→ **Texto fornecido**:
———

Já não deve faltar muito tempo para a próxima saída da IRI. Já de vez:

*The Met Office can now predict winter weather one year in advance *



> The Met Office has shown it can predict the weather one year in advance with its new £97 million supercomputer.
> 
> Scientists believe they can now forecast with some accuracy the North Atlantic Oscillation (NAO) weather phenomenon in the Atlantic Ocean which largely governs the British winter.





> After looking back at weather data going back to 1981, they discovered that they could largely predict what the winter weather would have done for the past 35 years, a year in advance, with 42 per cent accuracy.



http://www.telegraph.co.uk/science/...w-predict-winter-weather-one-year-in-advance/


----------



## Dias Miguel (20 Out 2016 às 08:39)

Orion disse:


> *The Met Office can now predict winter weather one year in advance *



"The new computer can perform more than 16,000 trillion calculations per second proving more accurate predictions than ever before." @Orion sinceramente creio que, por muitos cálculos por segundo que um computador faça, a natureza irá sem sempre tão aleatória que nenhuma previsão irá conseguir prever exactamente o tempo que irá acontecer a curto prazo (3 a 5 dias), quanto mais de um ano para o outro...  Isso nem a Maya ou o Bruxo de Fafe conseguem...


----------



## Meteo Trás-os-Montes (20 Out 2016 às 09:48)

Bom dia!

BINGO!

Tudo indica que vou conseguir fazer piscina no Alentejo no final do mês... o ECM vê temperaturas em torno a 30ºC para o final do mês! O Cáceres Irish Fleadh terá pouco de Irish! Haja Guiness! 
Eu a pensar que ia fazer um roteiro mais cultural pelo Alentejo e Extremadura espanhola! #Verão_Eterno


----------



## james (20 Out 2016 às 10:08)

Depois de um curto período de Outono, parece que o verão está de regresso para  a semana.


----------



## jonas_87 (20 Out 2016 às 10:17)

A própria temperatura agua do mar está a 19ºC...o vento SO ainda a reaproximar aguas mais quentes junto às praias, vento leste a empurrar calor para cá...assim fica difícil,e estamos nós quase a entrar em Novembro. 
Agora menos dramático, venha lá essa chuva nos próximos dias.


----------



## Snifa (20 Out 2016 às 10:23)

Este evento que se aproxima, para mim vale essencialmente pela frente do dia 23 ( e falando concretamente aqui para o Norte) depois disso é muito imprevisível e depende se a depressão se chega mais à costa ou não e a velocidade com que evolui para sul, tanto podem ocorrer bons aguaceiros/trovoadas, como apenas aguaceiros fracos e pouco frequentes.


----------



## 1337 (20 Out 2016 às 10:25)

Agora cortaram de vez a antiga previsão de 10 dias do IPMA, agora não consigo ver mesmo as proabilidades de precipitação, enfim.


----------



## Meteo Trás-os-Montes (20 Out 2016 às 10:28)

1337 disse:


> Agora cortaram de vez a antiga previsão de 10 dias do IPMA, agora não consigo ver mesmo as proabilidades de precipitação, enfim.

———

→ **Material fornecido**:
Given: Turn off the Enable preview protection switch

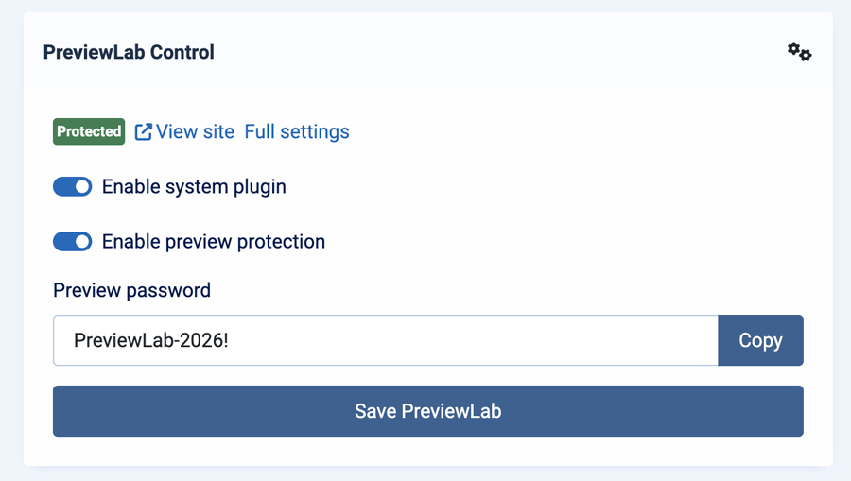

———

→ **Tarefas propostas**:
• a. Indique, sem repetições, todos os nomes de utilizador que figuram nos cabeçalhos das mensagens do texto fornecido.
• b. Com base no texto fornecido, diga se cada afirmação é verdadeira e transcreva as palavras que o justificam: (i) a antiga previsão de 10 dias do IPMA deixou de estar disponível; (ii) o ECM prevê temperaturas de cerca de 20ºC para o final do mês; (iii) os dados meteorológicos consultados pelo Met Office remontam a 1981.
• c. Prossiga o texto fornecido a partir do ponto em que termina.

→ **Respostas às tarefas**:
• a. Dias Miguel, Meteo Trás-os-Montes, james, jonas_87, Snifa, 1337

• b.
(i) Sim: «Agora cortaram de vez a antiga previsão de 10 dias do IPMA»
(ii) Não: «o ECM vê temperaturas em torno a 30ºC para o final do mês!»
(iii) Sim: «After looking back at weather data going back to 1981»

• c.
Está aqui: http://www.ipma.pt/pt/otempo/prev.localidade/index.jsp


----------



## Dias Miguel (20 Out 2016 às 10:37)

1337 disse:


> Agora cortaram de vez a antiga previsão de 10 dias do IPMA, agora não consigo ver mesmo as proabilidades de precipitação, enfim.



http://www.ipma.pt/pt/otempo/prev.localidade/index.jsp

Continua a ser possível consultar através do PC 

Falando nisso, o ECM também deve andar sem saber bem o que fazer após terça-feira 25, pois baixa as temperaturas máximas e mínimas relativamente às inicialmente previstas e continua a garantir probabilidades de precipitação de 31% para Portalegre. Isso é quase 1 em cada 3 hipóteses de chover 
Por sua vez, o AEMET prevê para o dia 26, em Valência de Alcântara, 65% de probabilidades de chuva. 
Isto só denota o desnorte dos modelos... Se para 3/5 dias todos andam a prever situações dispares, quanto mais previsões acima das 120 horas...


----------



## Célia Salta (20 Out 2016 às 10:44)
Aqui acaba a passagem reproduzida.